+++ Data for this task +++

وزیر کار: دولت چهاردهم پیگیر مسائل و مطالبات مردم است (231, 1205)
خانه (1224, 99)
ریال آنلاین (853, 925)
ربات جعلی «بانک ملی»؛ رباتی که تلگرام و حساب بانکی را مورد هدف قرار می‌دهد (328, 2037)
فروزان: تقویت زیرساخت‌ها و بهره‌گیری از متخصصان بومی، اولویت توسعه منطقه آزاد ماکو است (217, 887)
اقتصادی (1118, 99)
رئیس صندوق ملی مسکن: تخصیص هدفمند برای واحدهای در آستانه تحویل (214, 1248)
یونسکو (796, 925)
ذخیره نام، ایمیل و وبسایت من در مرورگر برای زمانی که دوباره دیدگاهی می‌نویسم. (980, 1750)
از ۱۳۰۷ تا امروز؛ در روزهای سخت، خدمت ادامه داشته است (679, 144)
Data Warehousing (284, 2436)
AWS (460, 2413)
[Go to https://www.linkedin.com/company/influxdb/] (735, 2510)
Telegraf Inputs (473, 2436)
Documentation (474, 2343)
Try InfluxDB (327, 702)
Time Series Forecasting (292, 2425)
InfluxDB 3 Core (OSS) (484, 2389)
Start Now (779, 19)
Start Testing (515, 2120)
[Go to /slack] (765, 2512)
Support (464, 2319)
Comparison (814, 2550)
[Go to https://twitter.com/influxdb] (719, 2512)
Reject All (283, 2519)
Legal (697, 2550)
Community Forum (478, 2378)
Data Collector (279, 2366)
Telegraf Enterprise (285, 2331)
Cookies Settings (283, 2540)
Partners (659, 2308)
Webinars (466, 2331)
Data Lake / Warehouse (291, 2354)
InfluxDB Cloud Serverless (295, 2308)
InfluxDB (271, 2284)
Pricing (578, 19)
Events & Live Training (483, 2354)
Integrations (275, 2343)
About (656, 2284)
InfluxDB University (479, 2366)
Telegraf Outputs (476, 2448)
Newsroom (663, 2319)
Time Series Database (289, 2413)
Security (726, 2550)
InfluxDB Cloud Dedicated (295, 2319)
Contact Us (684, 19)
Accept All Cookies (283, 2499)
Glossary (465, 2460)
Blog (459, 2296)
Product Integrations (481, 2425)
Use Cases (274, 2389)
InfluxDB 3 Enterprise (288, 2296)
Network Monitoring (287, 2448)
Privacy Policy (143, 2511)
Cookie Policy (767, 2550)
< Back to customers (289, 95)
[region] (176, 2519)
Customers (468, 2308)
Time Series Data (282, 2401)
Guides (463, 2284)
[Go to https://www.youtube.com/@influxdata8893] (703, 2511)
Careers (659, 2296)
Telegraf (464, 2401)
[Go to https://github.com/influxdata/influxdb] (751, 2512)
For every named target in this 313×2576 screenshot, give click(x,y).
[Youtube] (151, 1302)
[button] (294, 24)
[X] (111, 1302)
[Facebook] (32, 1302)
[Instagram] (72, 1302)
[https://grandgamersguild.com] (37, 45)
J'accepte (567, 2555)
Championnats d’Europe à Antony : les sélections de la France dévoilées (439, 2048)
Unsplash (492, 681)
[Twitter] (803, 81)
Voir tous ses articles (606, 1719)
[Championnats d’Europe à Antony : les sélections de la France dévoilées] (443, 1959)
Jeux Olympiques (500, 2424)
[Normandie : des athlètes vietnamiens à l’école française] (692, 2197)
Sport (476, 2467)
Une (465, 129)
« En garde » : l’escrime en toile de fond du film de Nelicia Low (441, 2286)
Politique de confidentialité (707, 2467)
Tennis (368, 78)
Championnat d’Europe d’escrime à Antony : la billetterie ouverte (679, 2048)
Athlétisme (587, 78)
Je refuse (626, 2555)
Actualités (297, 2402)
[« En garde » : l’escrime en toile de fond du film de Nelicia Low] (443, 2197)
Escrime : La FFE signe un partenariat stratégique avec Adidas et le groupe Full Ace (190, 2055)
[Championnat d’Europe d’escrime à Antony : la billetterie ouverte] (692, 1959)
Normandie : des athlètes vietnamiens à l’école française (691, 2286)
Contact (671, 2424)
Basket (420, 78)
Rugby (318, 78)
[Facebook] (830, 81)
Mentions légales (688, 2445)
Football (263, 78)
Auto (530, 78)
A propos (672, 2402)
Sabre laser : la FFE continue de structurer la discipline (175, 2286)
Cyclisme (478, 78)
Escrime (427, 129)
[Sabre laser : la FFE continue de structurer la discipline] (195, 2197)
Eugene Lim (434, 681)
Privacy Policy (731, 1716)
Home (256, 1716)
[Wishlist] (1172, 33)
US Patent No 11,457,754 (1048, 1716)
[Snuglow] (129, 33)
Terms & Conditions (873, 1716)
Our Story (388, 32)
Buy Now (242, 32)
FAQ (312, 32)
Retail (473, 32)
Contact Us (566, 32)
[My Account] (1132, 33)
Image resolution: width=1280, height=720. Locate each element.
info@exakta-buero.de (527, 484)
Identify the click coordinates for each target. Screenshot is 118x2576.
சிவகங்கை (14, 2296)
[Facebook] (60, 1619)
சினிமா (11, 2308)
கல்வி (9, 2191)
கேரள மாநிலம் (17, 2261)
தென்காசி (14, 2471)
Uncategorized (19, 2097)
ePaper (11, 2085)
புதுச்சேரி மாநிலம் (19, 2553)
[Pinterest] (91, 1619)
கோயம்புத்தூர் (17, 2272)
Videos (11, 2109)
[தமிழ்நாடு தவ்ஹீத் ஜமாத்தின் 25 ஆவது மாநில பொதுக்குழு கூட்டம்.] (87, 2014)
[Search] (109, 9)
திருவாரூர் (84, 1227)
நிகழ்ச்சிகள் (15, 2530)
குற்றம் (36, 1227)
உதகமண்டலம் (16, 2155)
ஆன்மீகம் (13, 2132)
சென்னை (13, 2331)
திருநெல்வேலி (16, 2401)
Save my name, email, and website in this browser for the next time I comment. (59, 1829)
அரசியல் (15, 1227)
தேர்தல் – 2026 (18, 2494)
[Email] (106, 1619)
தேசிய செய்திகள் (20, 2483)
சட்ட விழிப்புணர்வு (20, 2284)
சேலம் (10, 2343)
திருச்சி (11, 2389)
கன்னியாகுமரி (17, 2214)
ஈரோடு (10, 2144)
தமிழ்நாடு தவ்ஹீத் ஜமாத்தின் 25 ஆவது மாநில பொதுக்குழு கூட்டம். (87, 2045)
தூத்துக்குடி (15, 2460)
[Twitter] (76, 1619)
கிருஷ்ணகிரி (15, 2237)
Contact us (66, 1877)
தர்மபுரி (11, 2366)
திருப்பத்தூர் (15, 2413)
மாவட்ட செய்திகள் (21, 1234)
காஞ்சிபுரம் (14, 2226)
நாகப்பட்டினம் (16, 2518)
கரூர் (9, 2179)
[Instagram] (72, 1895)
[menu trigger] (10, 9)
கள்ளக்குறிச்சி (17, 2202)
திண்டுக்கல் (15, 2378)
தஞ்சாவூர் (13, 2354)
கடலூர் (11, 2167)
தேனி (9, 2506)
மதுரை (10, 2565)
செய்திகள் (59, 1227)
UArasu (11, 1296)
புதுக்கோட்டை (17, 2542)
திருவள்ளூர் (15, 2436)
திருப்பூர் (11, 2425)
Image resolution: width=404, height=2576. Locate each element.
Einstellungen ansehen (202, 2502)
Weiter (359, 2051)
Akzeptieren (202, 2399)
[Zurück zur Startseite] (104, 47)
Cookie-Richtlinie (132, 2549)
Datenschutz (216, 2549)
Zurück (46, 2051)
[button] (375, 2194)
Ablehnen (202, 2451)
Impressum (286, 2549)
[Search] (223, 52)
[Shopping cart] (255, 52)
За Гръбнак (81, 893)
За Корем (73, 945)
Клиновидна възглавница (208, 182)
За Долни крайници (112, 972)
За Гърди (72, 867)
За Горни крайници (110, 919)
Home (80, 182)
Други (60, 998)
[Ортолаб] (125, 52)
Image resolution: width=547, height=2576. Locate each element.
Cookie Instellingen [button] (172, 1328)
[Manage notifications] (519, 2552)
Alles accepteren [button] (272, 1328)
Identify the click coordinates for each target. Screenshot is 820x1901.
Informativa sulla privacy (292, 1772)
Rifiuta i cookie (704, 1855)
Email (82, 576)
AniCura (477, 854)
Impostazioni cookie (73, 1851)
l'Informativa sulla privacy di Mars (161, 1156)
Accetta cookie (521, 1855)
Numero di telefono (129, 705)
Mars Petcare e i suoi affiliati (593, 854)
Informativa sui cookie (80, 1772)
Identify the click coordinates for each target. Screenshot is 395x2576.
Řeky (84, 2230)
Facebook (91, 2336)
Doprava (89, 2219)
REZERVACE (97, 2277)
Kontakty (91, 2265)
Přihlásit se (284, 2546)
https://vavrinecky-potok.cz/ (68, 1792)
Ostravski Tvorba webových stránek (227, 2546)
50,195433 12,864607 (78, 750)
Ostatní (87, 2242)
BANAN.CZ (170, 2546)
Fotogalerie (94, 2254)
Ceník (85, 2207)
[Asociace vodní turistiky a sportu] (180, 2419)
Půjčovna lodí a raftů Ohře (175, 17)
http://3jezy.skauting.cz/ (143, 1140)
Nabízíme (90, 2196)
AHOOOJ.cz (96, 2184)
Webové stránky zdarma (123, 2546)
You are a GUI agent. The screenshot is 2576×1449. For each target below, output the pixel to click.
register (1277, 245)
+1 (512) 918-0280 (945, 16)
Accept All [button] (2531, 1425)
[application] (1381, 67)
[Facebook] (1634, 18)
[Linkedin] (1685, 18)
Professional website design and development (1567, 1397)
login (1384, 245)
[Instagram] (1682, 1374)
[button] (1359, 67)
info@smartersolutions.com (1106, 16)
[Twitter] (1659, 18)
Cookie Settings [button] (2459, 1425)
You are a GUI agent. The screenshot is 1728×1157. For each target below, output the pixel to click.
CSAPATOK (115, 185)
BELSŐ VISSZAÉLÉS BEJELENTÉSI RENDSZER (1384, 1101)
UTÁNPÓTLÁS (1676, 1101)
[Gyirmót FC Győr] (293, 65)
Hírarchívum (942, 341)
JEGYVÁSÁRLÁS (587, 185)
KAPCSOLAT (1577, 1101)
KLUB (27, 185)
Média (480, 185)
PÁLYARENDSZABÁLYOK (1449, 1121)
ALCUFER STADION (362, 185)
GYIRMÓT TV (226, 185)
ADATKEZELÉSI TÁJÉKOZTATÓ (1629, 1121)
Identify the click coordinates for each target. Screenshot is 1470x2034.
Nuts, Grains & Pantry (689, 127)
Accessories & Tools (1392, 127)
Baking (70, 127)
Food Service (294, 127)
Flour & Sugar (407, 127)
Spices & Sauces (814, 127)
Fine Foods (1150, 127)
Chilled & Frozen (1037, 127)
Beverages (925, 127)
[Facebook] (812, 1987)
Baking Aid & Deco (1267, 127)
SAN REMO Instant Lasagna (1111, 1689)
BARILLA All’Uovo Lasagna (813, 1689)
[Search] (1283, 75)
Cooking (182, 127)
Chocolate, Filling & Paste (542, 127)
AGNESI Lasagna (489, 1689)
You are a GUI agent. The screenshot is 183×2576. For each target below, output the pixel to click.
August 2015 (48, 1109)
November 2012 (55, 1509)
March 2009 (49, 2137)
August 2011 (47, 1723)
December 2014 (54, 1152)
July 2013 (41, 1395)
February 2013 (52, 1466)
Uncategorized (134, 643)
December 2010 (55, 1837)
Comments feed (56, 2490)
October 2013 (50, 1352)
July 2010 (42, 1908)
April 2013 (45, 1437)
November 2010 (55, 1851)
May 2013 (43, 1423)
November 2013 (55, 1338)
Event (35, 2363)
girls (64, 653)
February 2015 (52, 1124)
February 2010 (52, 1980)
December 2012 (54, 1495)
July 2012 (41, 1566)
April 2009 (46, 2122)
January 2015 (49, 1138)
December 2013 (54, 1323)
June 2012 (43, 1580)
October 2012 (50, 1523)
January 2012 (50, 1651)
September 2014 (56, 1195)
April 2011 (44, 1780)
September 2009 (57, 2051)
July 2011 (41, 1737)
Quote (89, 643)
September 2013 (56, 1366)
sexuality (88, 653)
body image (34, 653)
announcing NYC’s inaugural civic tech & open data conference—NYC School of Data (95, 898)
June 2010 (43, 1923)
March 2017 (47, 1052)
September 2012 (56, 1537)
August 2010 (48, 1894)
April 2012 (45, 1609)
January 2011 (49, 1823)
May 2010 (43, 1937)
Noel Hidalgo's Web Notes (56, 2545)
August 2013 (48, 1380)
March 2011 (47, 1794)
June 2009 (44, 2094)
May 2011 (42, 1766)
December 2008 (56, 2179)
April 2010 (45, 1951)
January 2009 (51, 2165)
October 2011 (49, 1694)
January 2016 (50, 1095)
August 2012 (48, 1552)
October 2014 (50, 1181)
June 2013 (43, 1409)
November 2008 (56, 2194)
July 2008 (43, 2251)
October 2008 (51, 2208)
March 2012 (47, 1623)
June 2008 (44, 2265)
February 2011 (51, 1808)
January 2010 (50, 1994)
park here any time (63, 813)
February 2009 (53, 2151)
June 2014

+++

Reproduce the listing above exactly, but only from its first line through the line holding "می‌دهد (328, 2037)"; both of those lines are included.

وزیر کار: دولت چهاردهم پیگیر مسائل و مطالبات مردم است (231, 1205)
خانه (1224, 99)
ریال آنلاین (853, 925)
ربات جعلی «بانک ملی»؛ رباتی که تلگرام و حساب بانکی را مورد هدف قرار می‌دهد (328, 2037)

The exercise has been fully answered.